[Records shown]

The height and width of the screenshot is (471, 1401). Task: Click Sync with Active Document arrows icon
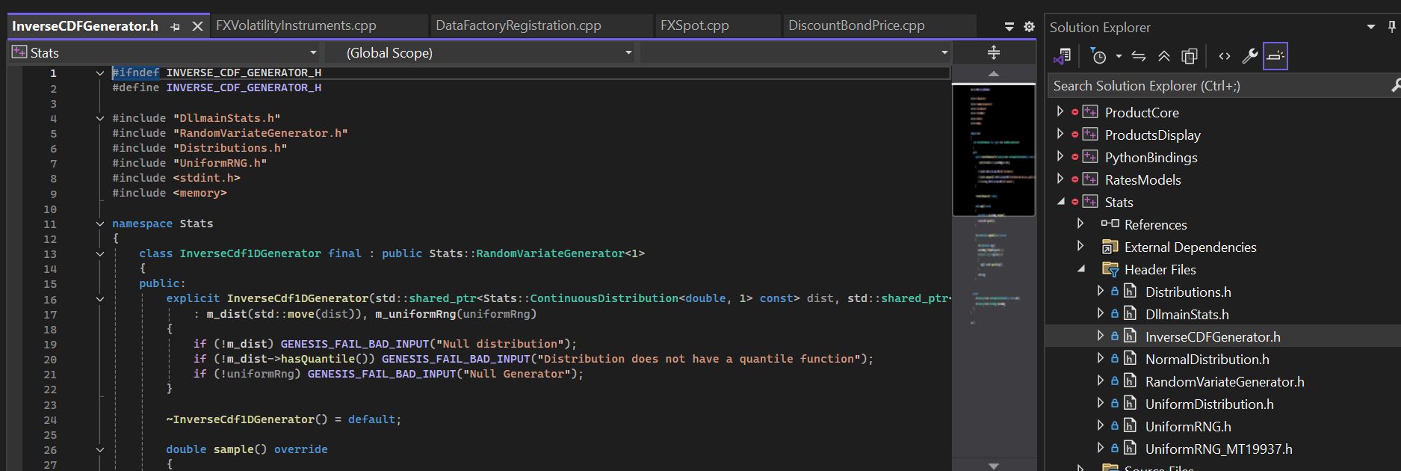point(1138,56)
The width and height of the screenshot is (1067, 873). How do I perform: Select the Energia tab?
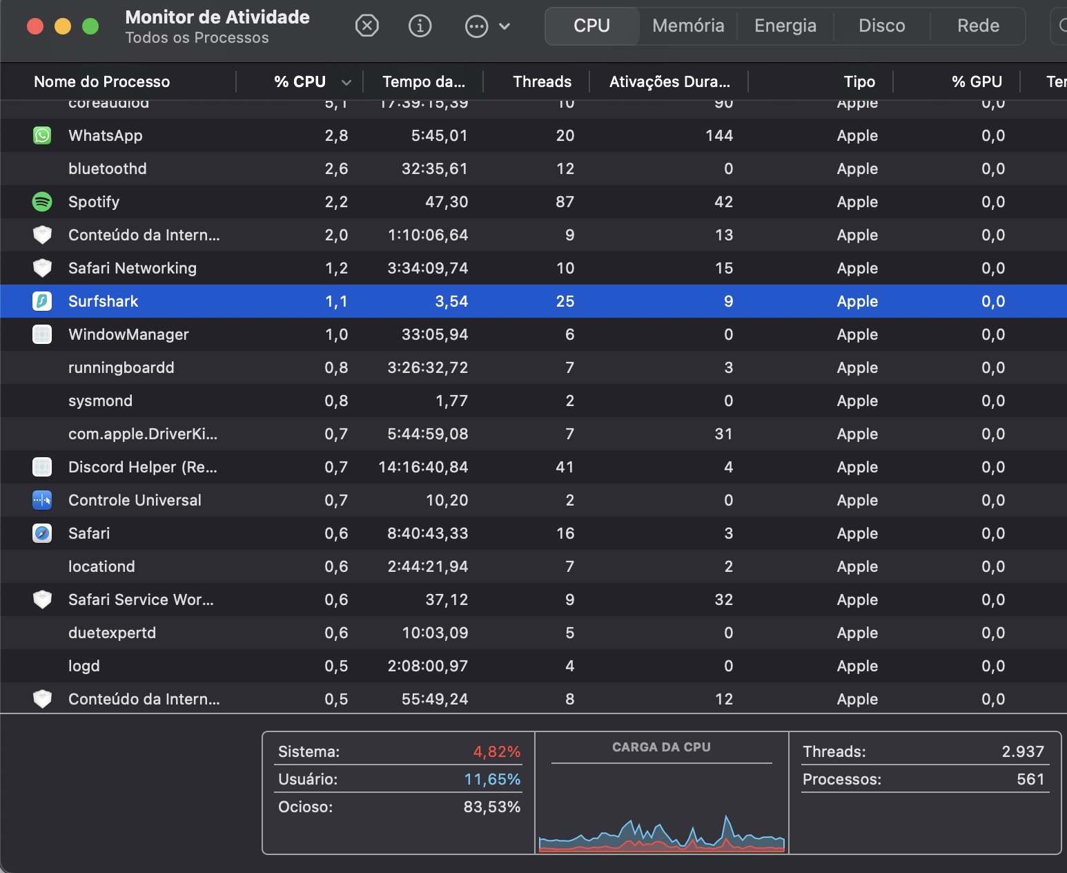[785, 26]
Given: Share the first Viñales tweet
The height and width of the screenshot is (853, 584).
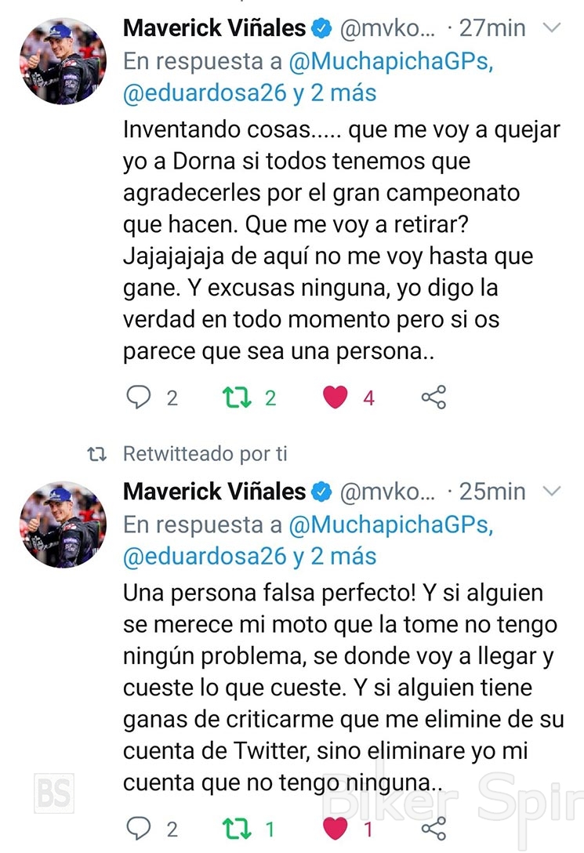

[/Records shown]

### Exercise directions
Please set down the lines from the one with "Given: Share the first Viñales tweet" to the end of the entries above, exactly as they are, and drop every picture.

### Response area
Given: Share the first Viñales tweet
The height and width of the screenshot is (853, 584).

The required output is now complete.